Skip to main content

low-level-migration

The low level migration framework is implemented in depot-spark.

The main interface is MultiStepTask which is intended to be run on EMR serverless, when an environment is configured with an executor of type emrserverless then an EMR serverless application is configured automatically, along with a lambda that can be used to invoke the application. However, if an environment does not configure a serverless executor, it is still possible (and relatively straightforward) to set one up by hand, since all we do automatically is create an application with default parameters.

Interface

The lambda interface is of the form:

{
"id": "<if provided, all other properties are ignored and the result of the job with this id is returned>",
"backendVersion": "<depot platform version, defaults to the currently deployed backend version>",
"environmentUri": "<full env uri, defaults to the currently deployed env uri>",
"steps": [
...etc...
]
}

The backendVersion is notably configurable, that is there is no need to deploy a new version to an env to use it.

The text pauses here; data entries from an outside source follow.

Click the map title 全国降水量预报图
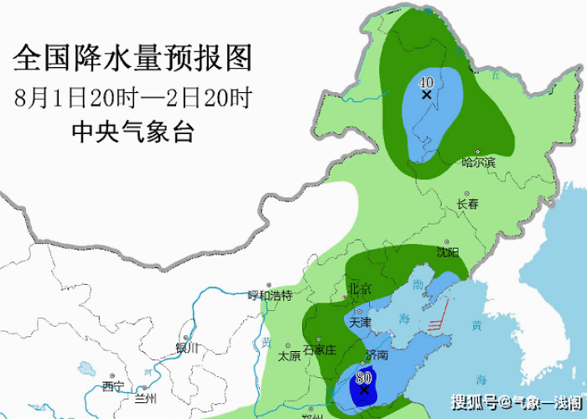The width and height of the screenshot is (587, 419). (132, 58)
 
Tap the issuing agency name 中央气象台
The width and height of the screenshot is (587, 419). (132, 131)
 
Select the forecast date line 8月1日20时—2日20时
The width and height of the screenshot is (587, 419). (132, 97)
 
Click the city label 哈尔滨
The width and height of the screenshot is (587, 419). (478, 162)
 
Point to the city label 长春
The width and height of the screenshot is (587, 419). (468, 204)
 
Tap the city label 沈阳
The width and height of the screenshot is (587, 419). (448, 251)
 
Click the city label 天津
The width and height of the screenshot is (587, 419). (360, 321)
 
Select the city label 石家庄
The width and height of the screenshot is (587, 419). (319, 349)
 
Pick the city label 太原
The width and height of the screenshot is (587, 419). (289, 355)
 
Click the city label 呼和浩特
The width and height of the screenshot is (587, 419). (269, 295)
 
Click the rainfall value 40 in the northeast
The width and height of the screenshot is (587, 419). (425, 82)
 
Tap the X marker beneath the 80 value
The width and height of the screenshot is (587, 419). (364, 390)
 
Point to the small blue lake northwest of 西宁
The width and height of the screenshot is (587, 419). (86, 368)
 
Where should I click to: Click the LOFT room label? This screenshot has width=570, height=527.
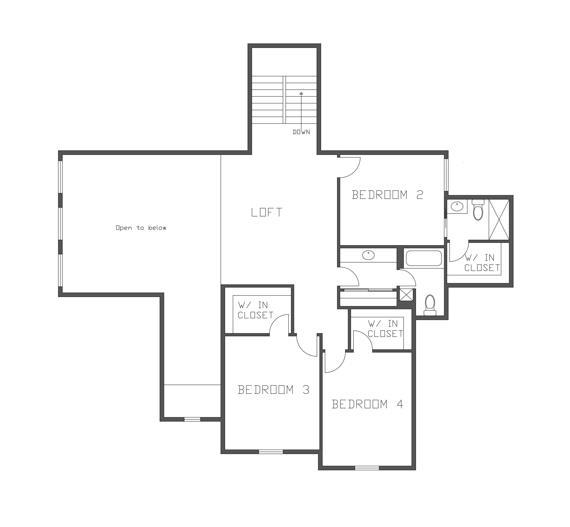(x=267, y=212)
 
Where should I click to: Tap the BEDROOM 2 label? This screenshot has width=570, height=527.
(x=387, y=195)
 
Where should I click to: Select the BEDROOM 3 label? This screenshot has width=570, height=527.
(x=273, y=390)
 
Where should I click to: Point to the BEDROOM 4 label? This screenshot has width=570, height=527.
(x=367, y=404)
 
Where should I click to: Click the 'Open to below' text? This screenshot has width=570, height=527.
(x=141, y=228)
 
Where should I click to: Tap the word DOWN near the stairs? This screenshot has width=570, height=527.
(x=301, y=132)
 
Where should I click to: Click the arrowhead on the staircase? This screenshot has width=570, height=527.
(x=301, y=93)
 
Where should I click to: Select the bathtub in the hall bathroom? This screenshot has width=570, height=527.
(x=424, y=258)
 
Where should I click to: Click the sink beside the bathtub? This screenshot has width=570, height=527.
(x=368, y=255)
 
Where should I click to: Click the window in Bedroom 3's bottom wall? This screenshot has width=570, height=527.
(x=271, y=452)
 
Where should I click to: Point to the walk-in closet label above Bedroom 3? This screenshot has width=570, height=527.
(x=255, y=310)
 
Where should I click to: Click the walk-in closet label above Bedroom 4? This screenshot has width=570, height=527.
(x=385, y=329)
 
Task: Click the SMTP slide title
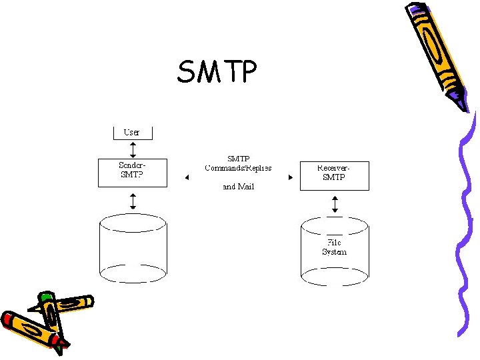click(216, 71)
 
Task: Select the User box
click(132, 133)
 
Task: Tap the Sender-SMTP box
click(132, 172)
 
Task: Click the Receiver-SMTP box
click(334, 175)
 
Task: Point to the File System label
click(334, 247)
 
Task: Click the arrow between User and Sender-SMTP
click(133, 149)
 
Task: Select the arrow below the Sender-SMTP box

However, the most common usage would be to let most properties default to those provided by the deployed env e.g.:

{
"steps": [
...etc...
]
}

The response is of the form:

{
"id": "<id of the invoked job>,
"status": "RUNNING" | "FAILED"
}

This is converted to an EMR command of the form:

spark-submit --class tech.stage.depot.platform.spark.task.MultiStepTask --environment-uri <env uri> --environment-id <env id> --steps <jon encoded step array>

Internal format

Most steps operate by taking data from some external format (e.g. DynamoDB export format), converting the data into the internal format, and/or converting data back to external formats or writing directly to storage.

The internal format is Parquet partitioned in S3 as follows:

<root>/datasetId=<dsid>/store=<storename>/schema=<schemaname>/schemaVersion=1

The schema version field should be ignored, it is NOT the schema version as set by the developer of the schema, and should always be 1, if that ever changes, then this document should be updated to reflect that change.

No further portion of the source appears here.